(Stored data entries)
________
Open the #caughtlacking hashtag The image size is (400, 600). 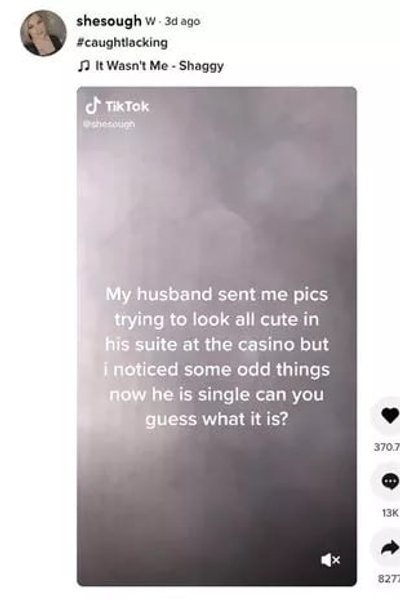coord(122,42)

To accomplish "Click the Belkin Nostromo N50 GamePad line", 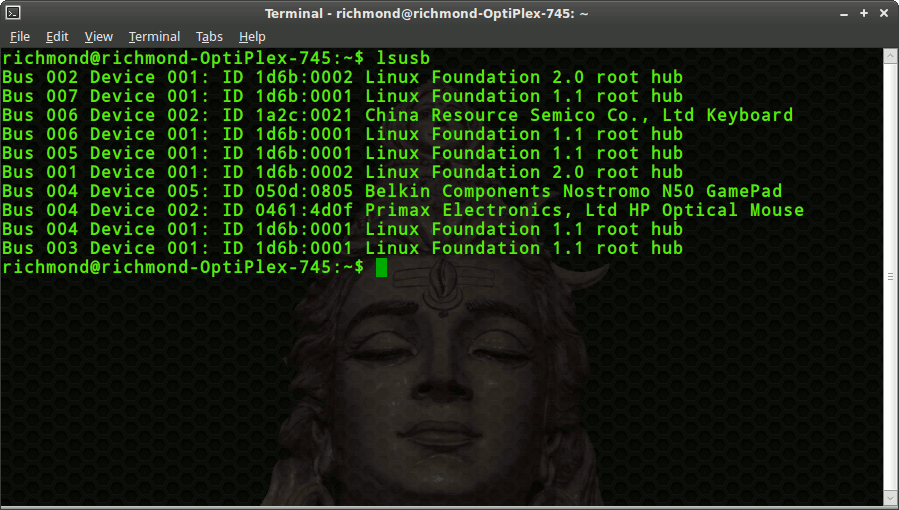I will 392,191.
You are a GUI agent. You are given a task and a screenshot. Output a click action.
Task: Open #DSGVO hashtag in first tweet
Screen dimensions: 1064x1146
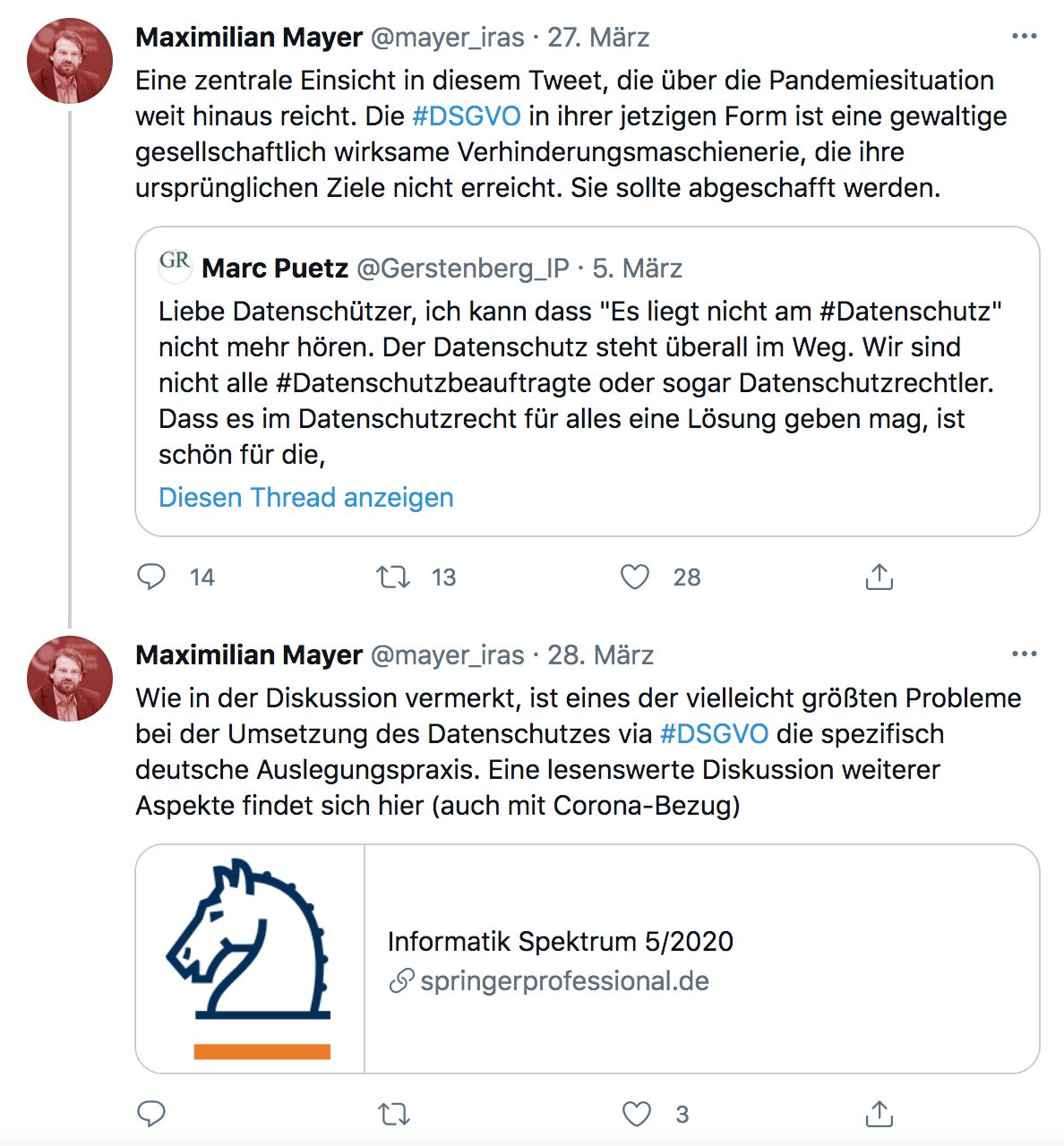pos(466,116)
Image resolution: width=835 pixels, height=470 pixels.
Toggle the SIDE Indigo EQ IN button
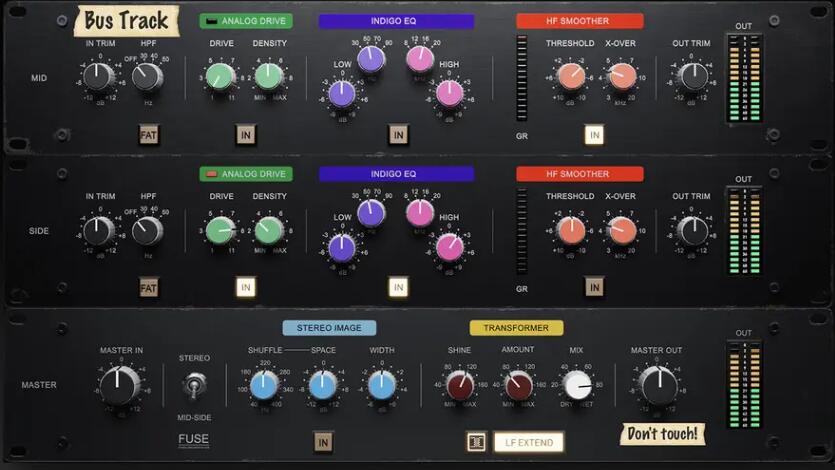(x=398, y=288)
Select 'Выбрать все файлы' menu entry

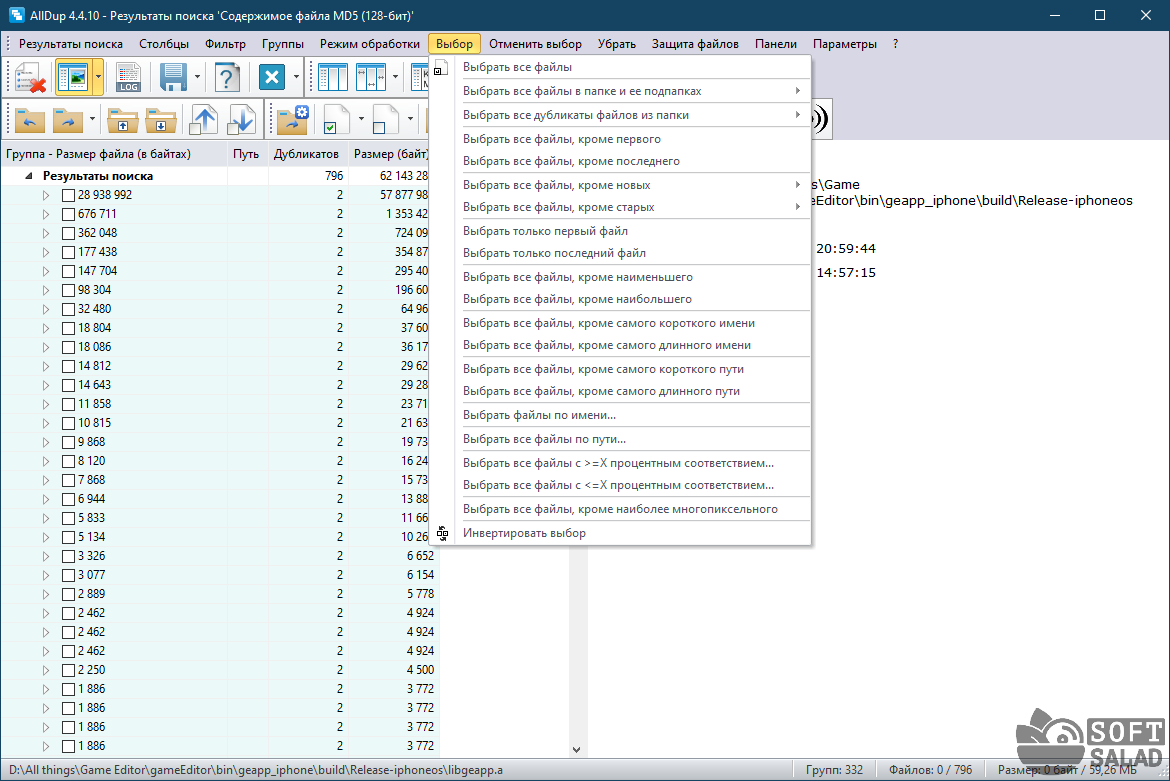pos(517,67)
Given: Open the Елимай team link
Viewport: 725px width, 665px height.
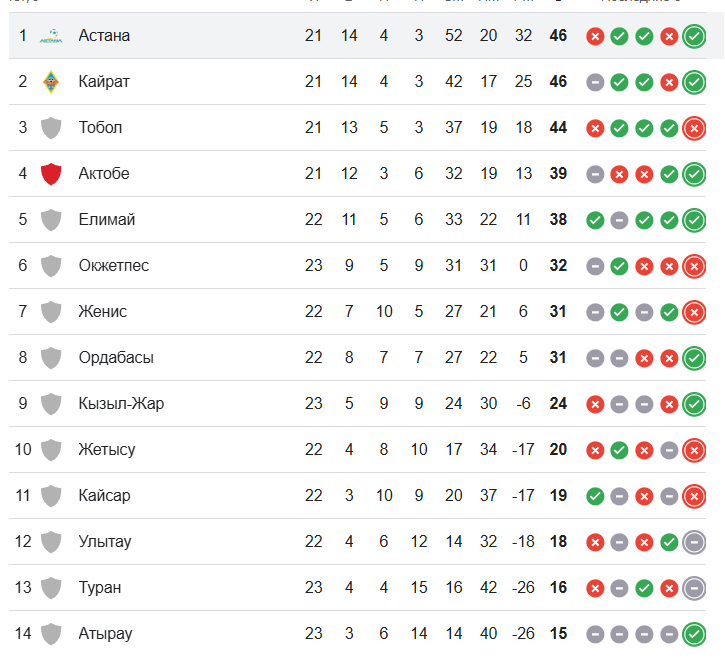Looking at the screenshot, I should pyautogui.click(x=107, y=219).
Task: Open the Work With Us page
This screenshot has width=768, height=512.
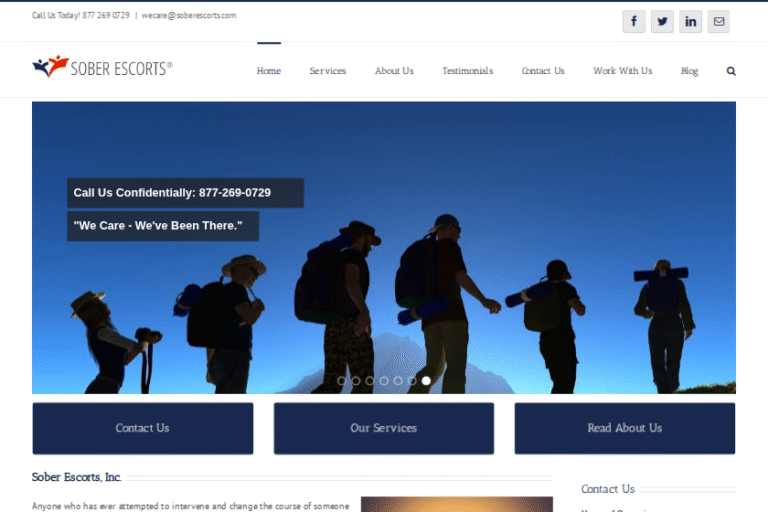Action: pos(622,71)
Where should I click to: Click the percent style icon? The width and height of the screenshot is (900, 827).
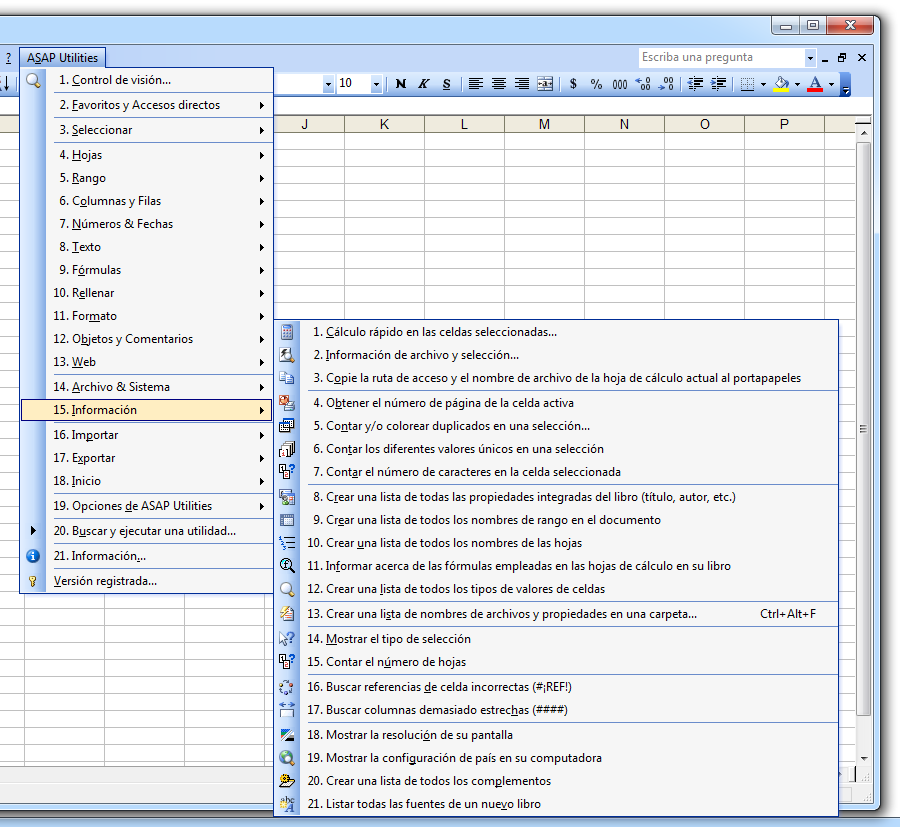point(595,84)
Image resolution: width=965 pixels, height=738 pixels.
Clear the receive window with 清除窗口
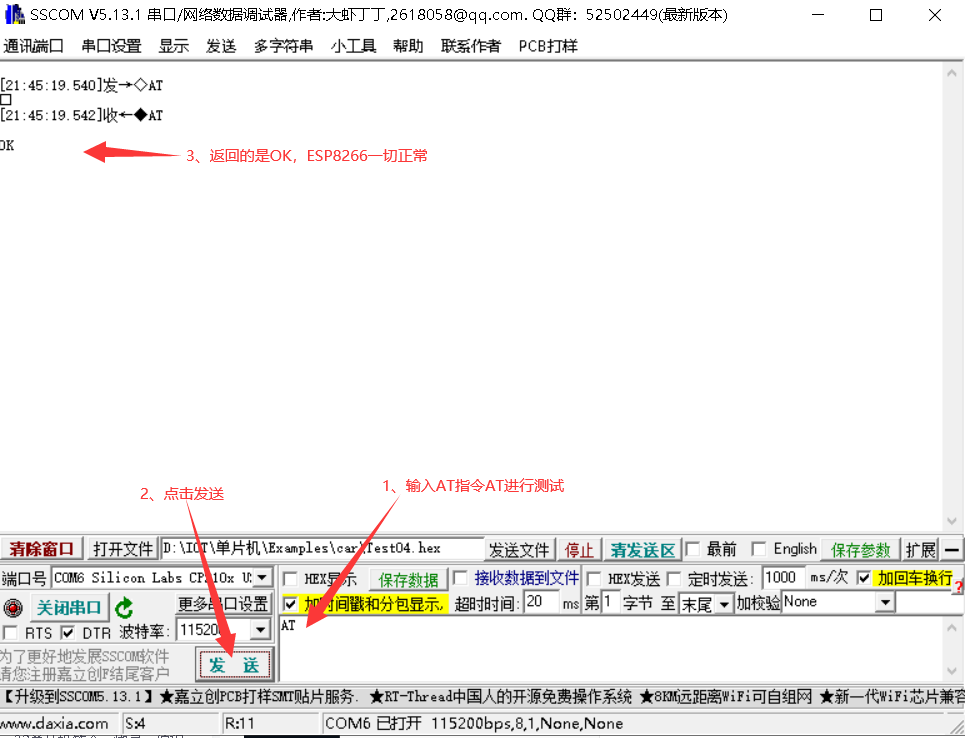click(40, 548)
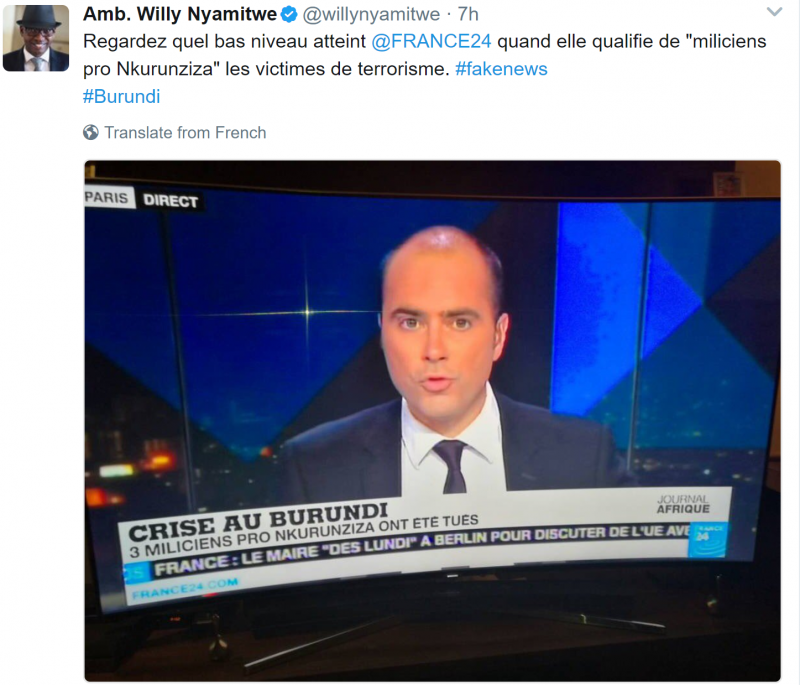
________
▶ **Exercise requirements**
Your answer must be the lines from the one containing "Task: Open the Work With Us page" through the last line of the records, copied exactly, with no pictures.

▶ **Expected answer**
Task: Open the Work With Us page
This screenshot has width=768, height=512.
Action: pos(622,71)
Where should I click to: Click the percent style icon? The width and height of the screenshot is (900, 827).
point(595,84)
Image resolution: width=965 pixels, height=738 pixels.
Clear the receive window with 清除窗口
click(40, 548)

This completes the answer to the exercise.